Nautilus had prevailed in the district court, but the Court of Appeals for the Federal Circuit reversed the trial court’s decision. The case was appealed to the U.S. Supreme Court and the court accepted the case in order to clarify the law of indefiniteness, which was itself a somewhat vague concept. For example, at the time, the appeals court analyzed indefiniteness in terms of whether a claim is or is not “amenable to construction” or “insolubly ambiguous.”
The Supreme Court, however, considered the appeals court’s test itself to be too vague, noting that it “can leave the courts and patent bar at sea without a reliable compass.” The Court’s solution was a new test, namely:
A patent is indefinite if its claims fail to inform with reasonable certainty, those skilled in the art, about the scope of the invention.
At the time the Supreme Court decision in Nautilus came out, the Dow Chemical case had made its way to the Court of Appeals for the Federal Circuit.

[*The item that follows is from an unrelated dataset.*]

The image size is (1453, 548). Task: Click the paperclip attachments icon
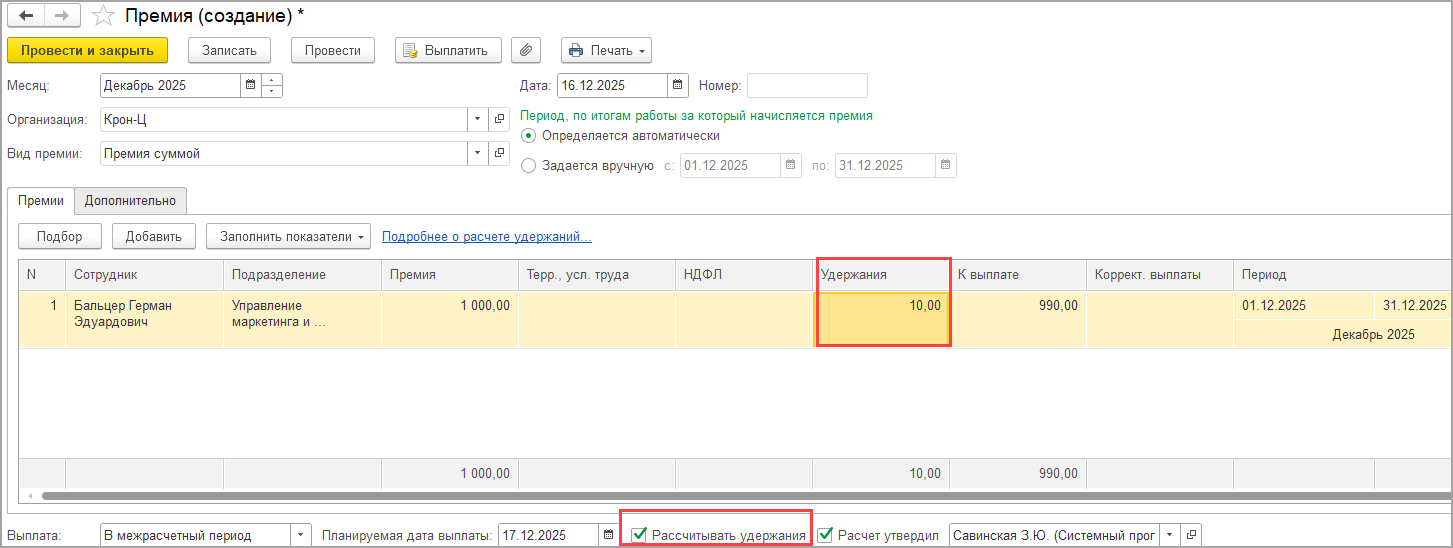point(525,51)
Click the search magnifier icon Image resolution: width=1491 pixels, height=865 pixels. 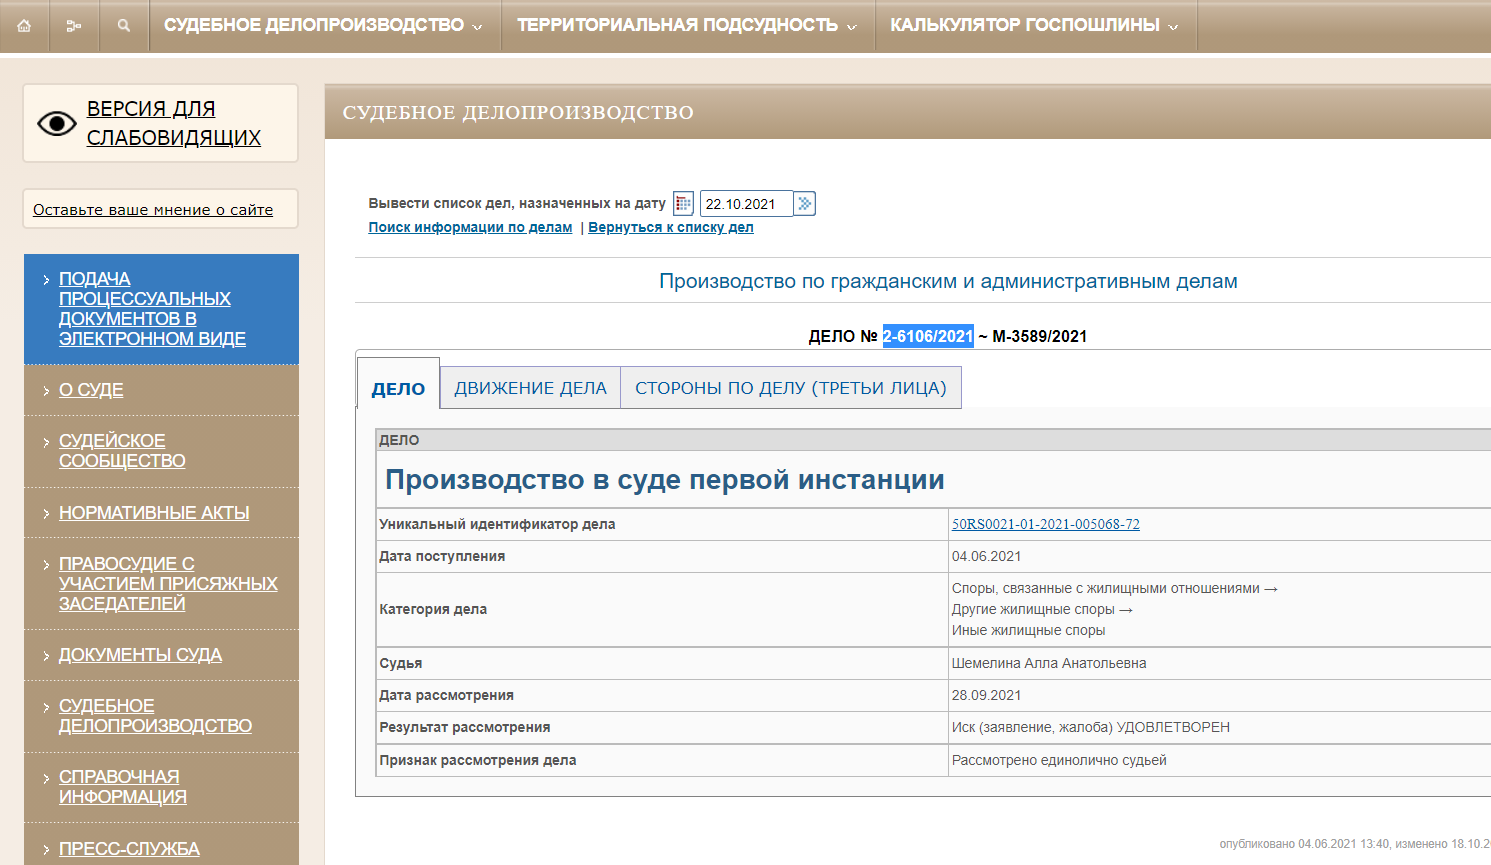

Leading up to the appeal, Nova (defendant in the Dow case) had really taken a beating. In particular, Nova had lost multiple cases against Dow and and had paid it over 100 million in lost profits and royalties.
The Supreme Court’s decision in Nautilus, however, was a game changer and Nova used the case to argue before the Circuit Court that Dow’s patent claims were indefinite. Nova and Dow both make ethylene polymer compositions, which are a type of plastic film. One important aspect of the type of polymers at issue in the case is their ability to retain their strength when the gauge (i.e. thickness) is decreased. The claim terms at issue had to to with describing certain characteristics of the polymer, such as how it performed under under strain.
In light of the Nautilus decision, Nova argued that Dow’s claim limitation stating that polymer displacement in response to strain (or “slope of strain hardening coefficient”) be “greater than or equal to 1.3” was indefinite. Unfortunately for Dow, the court found that the slope of strain hardening could be calculated in four different ways, each of which will give a different result.
The Federal Circuit reversed its earlier decision in Nova, in light of the new test for indefiniteness from Nautilus:
We conclude that our prior decision is not binding on the issue of indefiniteness because Nautilus changed the applicable law.
Surprisingly, though, the same hadn’t happened in the Nautilus case. In that case, on remand from the Supreme Court, the Court of Appeals for the Federal Circuit didn’t find that Biosig’s claims were indefinite- notwithstanding the change in the law.